Halten wir also fest: Es wird vermutlich zu keiner Verurteilung kommen. Dies ist auch nicht weiter verwunderlich, wenn eine vom Staat völlig kaputtgesparte Polizei, die Presse und die Politik vier Tage lang pennen. Die Überheblichkeit der Leitmedien bleibt, bis auf ein paar wenige Ausnahmen, weiter bestehen. Autoren wie ich werden diffamiert, von wildgewordenen Linken als Hetzer und Rassisten bezeichnet und der Rest der Bevölkerung, der es wagt, im Internet Kritik zu üben, wird gleich komplett, wie in einem Tageschau-Kommentar geschehen, als „rassistischer Mob“ betitelt.

Henriette Reker gibt nützliche Tipps, bei denen ich mich wirklich ärgere, dass sie nicht vorher bekannt waren, da so die Vorkommnisse von Köln effektiv hätten verhindert werden können, und der Rest Deutschlands streitet sich darüber, welche Kultur nun am meisten vergewaltigt, ob man nur all jene als Flüchtlinge bezeichnen dürfe, die letztes Jahr nach Deutschland gekommen sind und wie wichtig es ist, zwischen Nordafrikanern und nordafrikanisch aussehenden Männern zu unterscheiden.

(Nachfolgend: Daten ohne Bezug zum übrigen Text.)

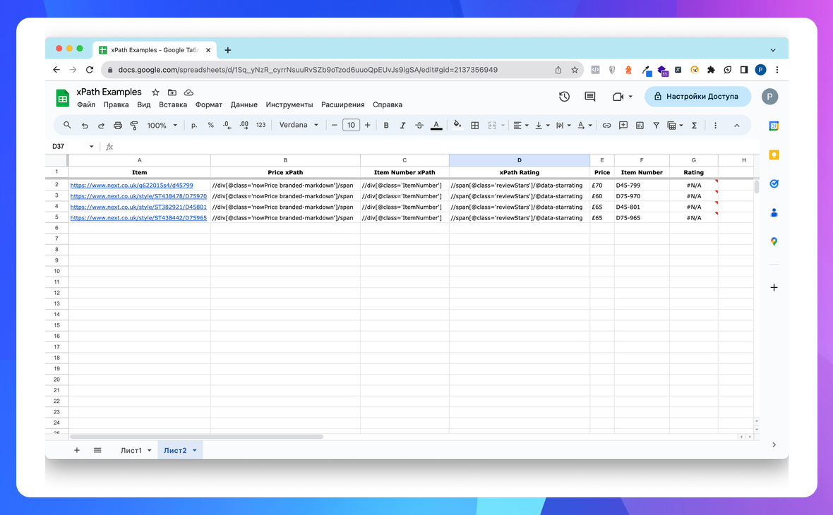Click the insert link icon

Also eigentlich alles wie immer. Und das hat doch auch fast schon etwas Beruhigendes an sich. Fast. Denn auch die Gewohnheit kann irgendwann zu einem Unmut werden, der die Stimmung zum Kippen bringt. Ich würde mir wünschen, dass dies langsam erkannt wird. Wer sich nicht die Mühe macht, zwischen Rassisten und kritisch denkenden Bürgern zu unterscheiden, der sollte sich nicht wundern, dass Letztere irgendwann auch nur noch pauschal von DEN bösen Medien sprechen. Wer so sehr immer wieder darauf pocht (und das in manchen Fällen auch zurecht), dass die Menschen zwischen Ausländern, Migranten, Asylbewerbern, Flüchtlingen von letztem Jahr und von vor zwei Jahren unterscheidet, der muss genauso zwischen Rechtsradikalen und kritischen Stimmen differenzieren. Es ist genau das gleiche Schema wie im vorangegangenen Beitrag. Diese Entwicklung ist – ich sage es noch einmal – gefährlich. Ich möchte nicht in einem Land leben, in dem man der hiesigen Presse misstraut. Ich bin kein Verfechter von bösen Verschwörungstheorien über die böse „Mainstreammedien“. Ich möchte nicht, dass die Leute Rattenfänger-Medien auf den Leim gehen, die sie gegen alles und jeden aufhetzen. Eigentlich möchte ich, dass ich solche Beiträge irgendwann nicht mehr schreiben muss. Aber, wenn ich mir die letzten zwei Tage so anschaue, bin ich skeptisch, dass sich dieser Wunsch alsbald erfüllen wird.